A mí me gusta Andalucía

A mí me gusta Andalucía.

Dicho así suena a poco pero, si me deja explicárselo, igual le puedo transmitir el sentido exacto de lo que quiero decirle.

Los pueblos y las naciones, tradicionalmente, para construir eso que llaman «sus identidades nacionales» han venido usando de una serie de cuentos y pamplinas que, increíblemente, sus ciudadanos se han tragado hasta extremos que rayan la estupidez.

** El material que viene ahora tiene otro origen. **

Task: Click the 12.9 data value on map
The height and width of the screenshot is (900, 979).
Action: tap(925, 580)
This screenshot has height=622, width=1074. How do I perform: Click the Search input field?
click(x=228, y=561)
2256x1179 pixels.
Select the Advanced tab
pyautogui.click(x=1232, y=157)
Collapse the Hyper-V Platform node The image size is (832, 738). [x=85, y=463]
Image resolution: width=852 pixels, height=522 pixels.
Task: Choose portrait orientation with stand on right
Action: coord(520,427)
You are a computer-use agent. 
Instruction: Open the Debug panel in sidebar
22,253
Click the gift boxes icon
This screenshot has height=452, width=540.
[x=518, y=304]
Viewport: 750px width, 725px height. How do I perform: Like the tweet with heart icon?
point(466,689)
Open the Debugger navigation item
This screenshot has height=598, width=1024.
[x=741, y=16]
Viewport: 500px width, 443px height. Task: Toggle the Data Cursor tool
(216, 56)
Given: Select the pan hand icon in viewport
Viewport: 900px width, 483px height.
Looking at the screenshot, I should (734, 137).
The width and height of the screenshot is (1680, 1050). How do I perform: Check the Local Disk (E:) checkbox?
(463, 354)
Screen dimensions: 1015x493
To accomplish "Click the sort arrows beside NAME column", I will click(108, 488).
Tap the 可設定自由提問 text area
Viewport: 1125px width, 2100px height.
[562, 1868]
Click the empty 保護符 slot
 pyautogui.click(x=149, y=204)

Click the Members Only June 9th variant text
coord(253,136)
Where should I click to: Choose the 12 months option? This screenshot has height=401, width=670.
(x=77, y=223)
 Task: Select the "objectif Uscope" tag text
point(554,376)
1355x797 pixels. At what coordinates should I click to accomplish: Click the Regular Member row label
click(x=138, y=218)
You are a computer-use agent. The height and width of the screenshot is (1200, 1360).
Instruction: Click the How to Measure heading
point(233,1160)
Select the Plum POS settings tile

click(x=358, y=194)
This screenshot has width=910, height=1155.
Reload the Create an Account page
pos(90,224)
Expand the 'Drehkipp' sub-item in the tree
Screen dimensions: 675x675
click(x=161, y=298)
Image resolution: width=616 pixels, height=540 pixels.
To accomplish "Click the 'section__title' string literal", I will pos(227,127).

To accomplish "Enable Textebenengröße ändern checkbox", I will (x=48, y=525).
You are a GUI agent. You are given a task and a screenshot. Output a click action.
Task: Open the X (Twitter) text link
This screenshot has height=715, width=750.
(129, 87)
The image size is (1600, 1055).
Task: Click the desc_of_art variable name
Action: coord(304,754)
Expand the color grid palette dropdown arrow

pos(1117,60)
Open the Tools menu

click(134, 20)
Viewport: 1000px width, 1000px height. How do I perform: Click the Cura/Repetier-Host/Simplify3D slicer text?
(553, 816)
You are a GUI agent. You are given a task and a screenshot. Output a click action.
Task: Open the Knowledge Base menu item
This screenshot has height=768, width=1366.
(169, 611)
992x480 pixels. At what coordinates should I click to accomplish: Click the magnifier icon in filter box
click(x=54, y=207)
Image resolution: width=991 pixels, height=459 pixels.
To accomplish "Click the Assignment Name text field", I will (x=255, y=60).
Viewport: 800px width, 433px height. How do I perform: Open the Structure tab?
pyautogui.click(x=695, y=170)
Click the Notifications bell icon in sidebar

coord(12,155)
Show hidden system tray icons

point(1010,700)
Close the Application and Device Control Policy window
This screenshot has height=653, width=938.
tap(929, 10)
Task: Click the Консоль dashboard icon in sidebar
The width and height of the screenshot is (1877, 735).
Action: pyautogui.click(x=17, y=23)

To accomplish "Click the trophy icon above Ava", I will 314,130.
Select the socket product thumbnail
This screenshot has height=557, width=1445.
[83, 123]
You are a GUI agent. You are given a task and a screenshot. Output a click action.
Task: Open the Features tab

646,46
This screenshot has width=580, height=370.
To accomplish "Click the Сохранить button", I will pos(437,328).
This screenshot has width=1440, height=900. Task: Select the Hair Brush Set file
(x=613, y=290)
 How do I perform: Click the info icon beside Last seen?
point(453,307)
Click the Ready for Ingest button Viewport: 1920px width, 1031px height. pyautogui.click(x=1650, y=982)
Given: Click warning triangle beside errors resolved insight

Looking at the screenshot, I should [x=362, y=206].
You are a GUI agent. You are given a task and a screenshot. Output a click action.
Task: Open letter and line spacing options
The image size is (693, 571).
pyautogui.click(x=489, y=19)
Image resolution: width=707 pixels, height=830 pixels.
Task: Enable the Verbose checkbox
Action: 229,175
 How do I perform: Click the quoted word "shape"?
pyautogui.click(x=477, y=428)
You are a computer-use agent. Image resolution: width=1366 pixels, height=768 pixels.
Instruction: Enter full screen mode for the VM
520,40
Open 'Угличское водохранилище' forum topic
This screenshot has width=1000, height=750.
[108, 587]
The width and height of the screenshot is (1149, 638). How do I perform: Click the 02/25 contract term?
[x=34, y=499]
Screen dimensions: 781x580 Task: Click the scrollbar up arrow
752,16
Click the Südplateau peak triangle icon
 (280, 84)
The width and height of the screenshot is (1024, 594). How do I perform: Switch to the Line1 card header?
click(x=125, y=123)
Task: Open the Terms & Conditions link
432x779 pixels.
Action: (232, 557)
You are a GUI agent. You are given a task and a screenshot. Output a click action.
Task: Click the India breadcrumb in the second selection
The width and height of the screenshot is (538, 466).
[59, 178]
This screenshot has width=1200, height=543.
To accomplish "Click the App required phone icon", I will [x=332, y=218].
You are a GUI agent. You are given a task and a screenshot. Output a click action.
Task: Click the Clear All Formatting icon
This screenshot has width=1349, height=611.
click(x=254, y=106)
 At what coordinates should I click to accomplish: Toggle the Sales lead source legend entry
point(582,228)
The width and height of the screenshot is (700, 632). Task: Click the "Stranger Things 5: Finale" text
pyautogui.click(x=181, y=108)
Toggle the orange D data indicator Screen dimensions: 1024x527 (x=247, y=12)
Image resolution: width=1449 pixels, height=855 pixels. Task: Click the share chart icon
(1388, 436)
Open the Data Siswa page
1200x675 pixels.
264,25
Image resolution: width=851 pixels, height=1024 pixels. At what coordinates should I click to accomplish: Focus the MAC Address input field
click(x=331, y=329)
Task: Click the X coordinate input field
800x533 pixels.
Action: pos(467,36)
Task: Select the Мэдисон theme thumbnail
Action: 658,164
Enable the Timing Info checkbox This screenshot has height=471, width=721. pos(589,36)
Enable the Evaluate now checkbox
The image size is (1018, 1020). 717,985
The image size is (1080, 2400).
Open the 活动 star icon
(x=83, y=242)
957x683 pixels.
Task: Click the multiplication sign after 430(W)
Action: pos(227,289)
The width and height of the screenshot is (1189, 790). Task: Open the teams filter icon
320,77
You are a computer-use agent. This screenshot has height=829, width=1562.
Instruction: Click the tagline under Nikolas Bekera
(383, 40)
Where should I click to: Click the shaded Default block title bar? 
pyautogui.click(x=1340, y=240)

Entiéndaseme bien, la estupidez de que les hablo no es esa que identificamos con la falta de luces o de inteligencia en las personas, no; la estupidez de que yo les hablo no es endógena sino exógena, es esa estupidez de que hablaba Dietrich Bonhoeffer (un personaje cuya biografía le estímulo a leer) aquella en la que cae el ser humano cuando dimite de su facultad de pensar y de tener criterio propio y abraza acríticamente los pensamientos de la masa. Bonhoeffer se preguntó por el origen de esta estupidez cuando vio como su pueblo —el alemán— se entregaba a las delirantes ideas de un cabo austriaco, contra quién Dietrich Bonhoeffer peleó activamente hasta morir fusilado en el campo de concentración de Flossenbürg el día 9 de abril de 1945, apenas tres semanas antes de que el infame austríaco de quien les hablo se suicidase en su búnker dejando tras de sí una Europa en ruinas.

Las pamplinas y cuentos con los que los inventores de mitos suelen tratar de forjar eso que se llama «identidad nacional» tienen todos una estructura parecida. Suelen empezar describiendo una edad de oro donde, en un tiempo pasado, la comunidad vivía feliz. Cada comunidad tiene su propia mitológica edad de oro, los franceses en esa Galia previa a la conquista romana que tan bien nos contaron los cómic de Astérix, los ingleses en esas épocas brumosas anteriores a la invasión normanda, para Alemania, un país joven, el cabo austríaco fijó su edad de oro en aquel Reich victorioso en Sedán al cual él prometía superar con su III Reich…

Los liberales españoles, llegado el momento de buscar una edad de oro de la nación española, lo hicieron remitiéndose a aquellas épocas medievales —mayoritariamente inventadas— en las que las cortes de los diversos reinos limitaban el poder real y, así, citaban con unción aquel supuesto juramento de los reyes de Aragón (supuesto, pues no hay prueba alguna de qué ningún rey de Aragón jurase así) que se supone decía:

«Nos, que somos y valemos tanto como vos, pero juntos más que vos, os hacemos Principal, Rey y Señor entre los iguales, con tal que guardéis nuestros fueros y libertades; y si no, no».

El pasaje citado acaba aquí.